- EXERCISE DETAILS:
Could you print all of the material below verbatim, line for line, with nothing changed?

+===+

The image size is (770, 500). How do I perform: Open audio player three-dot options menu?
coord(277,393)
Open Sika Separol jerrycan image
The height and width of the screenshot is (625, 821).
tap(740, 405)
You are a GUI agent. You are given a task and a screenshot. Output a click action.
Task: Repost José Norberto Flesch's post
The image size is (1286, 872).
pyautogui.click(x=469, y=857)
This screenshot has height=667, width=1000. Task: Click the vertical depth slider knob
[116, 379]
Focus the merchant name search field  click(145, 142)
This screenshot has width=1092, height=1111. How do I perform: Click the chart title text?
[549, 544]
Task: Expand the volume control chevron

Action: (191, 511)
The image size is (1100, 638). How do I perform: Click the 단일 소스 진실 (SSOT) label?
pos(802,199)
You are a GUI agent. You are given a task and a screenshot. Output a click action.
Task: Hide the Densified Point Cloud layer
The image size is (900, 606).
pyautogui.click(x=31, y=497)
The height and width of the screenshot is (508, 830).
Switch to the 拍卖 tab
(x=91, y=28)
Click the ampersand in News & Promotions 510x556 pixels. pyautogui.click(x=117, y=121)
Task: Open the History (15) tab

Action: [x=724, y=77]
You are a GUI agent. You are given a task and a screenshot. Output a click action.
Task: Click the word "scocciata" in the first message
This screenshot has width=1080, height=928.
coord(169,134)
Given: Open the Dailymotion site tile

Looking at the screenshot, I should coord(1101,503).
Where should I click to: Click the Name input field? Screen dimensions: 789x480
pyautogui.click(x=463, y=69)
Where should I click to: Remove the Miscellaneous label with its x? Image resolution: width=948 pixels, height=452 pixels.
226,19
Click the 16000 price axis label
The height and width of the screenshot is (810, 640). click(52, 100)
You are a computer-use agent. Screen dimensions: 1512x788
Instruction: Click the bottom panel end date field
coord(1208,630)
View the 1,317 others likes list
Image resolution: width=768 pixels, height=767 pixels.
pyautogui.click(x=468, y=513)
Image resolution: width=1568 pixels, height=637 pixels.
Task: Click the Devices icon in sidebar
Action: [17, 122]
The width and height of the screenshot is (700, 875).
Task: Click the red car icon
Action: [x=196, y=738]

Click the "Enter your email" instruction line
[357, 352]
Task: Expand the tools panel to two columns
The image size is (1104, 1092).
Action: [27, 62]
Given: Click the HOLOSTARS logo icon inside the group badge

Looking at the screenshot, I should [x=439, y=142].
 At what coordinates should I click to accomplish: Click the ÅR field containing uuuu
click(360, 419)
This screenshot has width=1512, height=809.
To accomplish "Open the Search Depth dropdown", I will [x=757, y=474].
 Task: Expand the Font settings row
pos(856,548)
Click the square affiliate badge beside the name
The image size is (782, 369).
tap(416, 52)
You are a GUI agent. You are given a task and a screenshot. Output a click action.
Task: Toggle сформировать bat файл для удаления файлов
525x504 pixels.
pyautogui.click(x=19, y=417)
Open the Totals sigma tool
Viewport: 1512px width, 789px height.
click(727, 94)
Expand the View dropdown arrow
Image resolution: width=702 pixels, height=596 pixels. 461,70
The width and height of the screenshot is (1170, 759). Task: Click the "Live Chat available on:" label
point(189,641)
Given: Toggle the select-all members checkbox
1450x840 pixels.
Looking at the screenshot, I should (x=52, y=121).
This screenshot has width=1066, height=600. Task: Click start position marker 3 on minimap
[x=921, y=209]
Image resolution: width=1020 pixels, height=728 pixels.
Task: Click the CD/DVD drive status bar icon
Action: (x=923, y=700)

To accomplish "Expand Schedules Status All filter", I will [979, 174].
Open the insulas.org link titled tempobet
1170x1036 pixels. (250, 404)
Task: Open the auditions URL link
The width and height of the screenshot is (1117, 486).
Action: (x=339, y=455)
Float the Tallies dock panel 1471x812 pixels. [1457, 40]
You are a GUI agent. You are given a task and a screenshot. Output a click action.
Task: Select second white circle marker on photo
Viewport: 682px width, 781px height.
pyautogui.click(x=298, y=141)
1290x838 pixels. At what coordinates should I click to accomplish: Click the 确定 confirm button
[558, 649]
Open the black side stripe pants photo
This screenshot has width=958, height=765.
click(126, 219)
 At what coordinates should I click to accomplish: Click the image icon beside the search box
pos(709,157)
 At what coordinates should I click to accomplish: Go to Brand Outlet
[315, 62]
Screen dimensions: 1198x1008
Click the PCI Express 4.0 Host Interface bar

+===+

- TASK SOLUTION:
The image size is (770, 500). How do I perform: Open audio player three-dot options menu?
coord(277,393)
Open Sika Separol jerrycan image
The height and width of the screenshot is (625, 821).
tap(740, 405)
You are a GUI agent. You are given a task and a screenshot. Output a click action.
Task: Repost José Norberto Flesch's post
The image size is (1286, 872).
pyautogui.click(x=469, y=857)
This screenshot has height=667, width=1000. Task: Click the vertical depth slider knob
[116, 379]
Focus the merchant name search field  click(145, 142)
This screenshot has width=1092, height=1111. How do I perform: Click the chart title text?
[549, 544]
Task: Expand the volume control chevron

Action: (191, 511)
The image size is (1100, 638). How do I perform: Click the 단일 소스 진실 (SSOT) label?
pos(802,199)
You are a GUI agent. You are given a task and a screenshot. Output a click action.
Task: Hide the Densified Point Cloud layer
The image size is (900, 606).
pyautogui.click(x=31, y=497)
The height and width of the screenshot is (508, 830).
Switch to the 拍卖 tab
(x=91, y=28)
Click the ampersand in News & Promotions 510x556 pixels. pyautogui.click(x=117, y=121)
Task: Open the History (15) tab

Action: [x=724, y=77]
You are a GUI agent. You are given a task and a screenshot. Output a click action.
Task: Click the word "scocciata" in the first message
This screenshot has width=1080, height=928.
coord(169,134)
Given: Open the Dailymotion site tile

Looking at the screenshot, I should coord(1101,503).
Where should I click to: Click the Name input field? Screen dimensions: 789x480
pyautogui.click(x=463, y=69)
Where should I click to: Remove the Miscellaneous label with its x? Image resolution: width=948 pixels, height=452 pixels.
226,19
Click the 16000 price axis label
The height and width of the screenshot is (810, 640). click(52, 100)
You are a computer-use agent. Screen dimensions: 1512x788
Instruction: Click the bottom panel end date field
coord(1208,630)
View the 1,317 others likes list
Image resolution: width=768 pixels, height=767 pixels.
pyautogui.click(x=468, y=513)
Image resolution: width=1568 pixels, height=637 pixels.
Task: Click the Devices icon in sidebar
Action: [17, 122]
The width and height of the screenshot is (700, 875).
Task: Click the red car icon
Action: [x=196, y=738]

Click the "Enter your email" instruction line
[357, 352]
Task: Expand the tools panel to two columns
The image size is (1104, 1092).
Action: [27, 62]
Given: Click the HOLOSTARS logo icon inside the group badge

Looking at the screenshot, I should [x=439, y=142].
 At what coordinates should I click to accomplish: Click the ÅR field containing uuuu
click(360, 419)
This screenshot has width=1512, height=809.
To accomplish "Open the Search Depth dropdown", I will [x=757, y=474].
 Task: Expand the Font settings row
pos(856,548)
Click the square affiliate badge beside the name
The image size is (782, 369).
tap(416, 52)
You are a GUI agent. You are given a task and a screenshot. Output a click action.
Task: Toggle сформировать bat файл для удаления файлов
525x504 pixels.
pyautogui.click(x=19, y=417)
Open the Totals sigma tool
Viewport: 1512px width, 789px height.
click(727, 94)
Expand the View dropdown arrow
Image resolution: width=702 pixels, height=596 pixels. 461,70
The width and height of the screenshot is (1170, 759). Task: Click the "Live Chat available on:" label
point(189,641)
Given: Toggle the select-all members checkbox
1450x840 pixels.
Looking at the screenshot, I should (x=52, y=121).
This screenshot has width=1066, height=600. Task: Click start position marker 3 on minimap
[x=921, y=209]
Image resolution: width=1020 pixels, height=728 pixels.
Task: Click the CD/DVD drive status bar icon
Action: (x=923, y=700)

To accomplish "Expand Schedules Status All filter", I will [979, 174].
Open the insulas.org link titled tempobet
1170x1036 pixels. (250, 404)
Task: Open the auditions URL link
The width and height of the screenshot is (1117, 486).
Action: (x=339, y=455)
Float the Tallies dock panel 1471x812 pixels. [1457, 40]
You are a GUI agent. You are given a task and a screenshot. Output a click action.
Task: Select second white circle marker on photo
Viewport: 682px width, 781px height.
pyautogui.click(x=298, y=141)
1290x838 pixels. At what coordinates should I click to accomplish: Click the 确定 confirm button
[558, 649]
Open the black side stripe pants photo
This screenshot has width=958, height=765.
click(126, 219)
 At what coordinates should I click to accomplish: Click the image icon beside the search box
pos(709,157)
 At what coordinates should I click to accomplish: Go to Brand Outlet
[315, 62]
Screen dimensions: 1198x1008
Click the PCI Express 4.0 Host Interface bar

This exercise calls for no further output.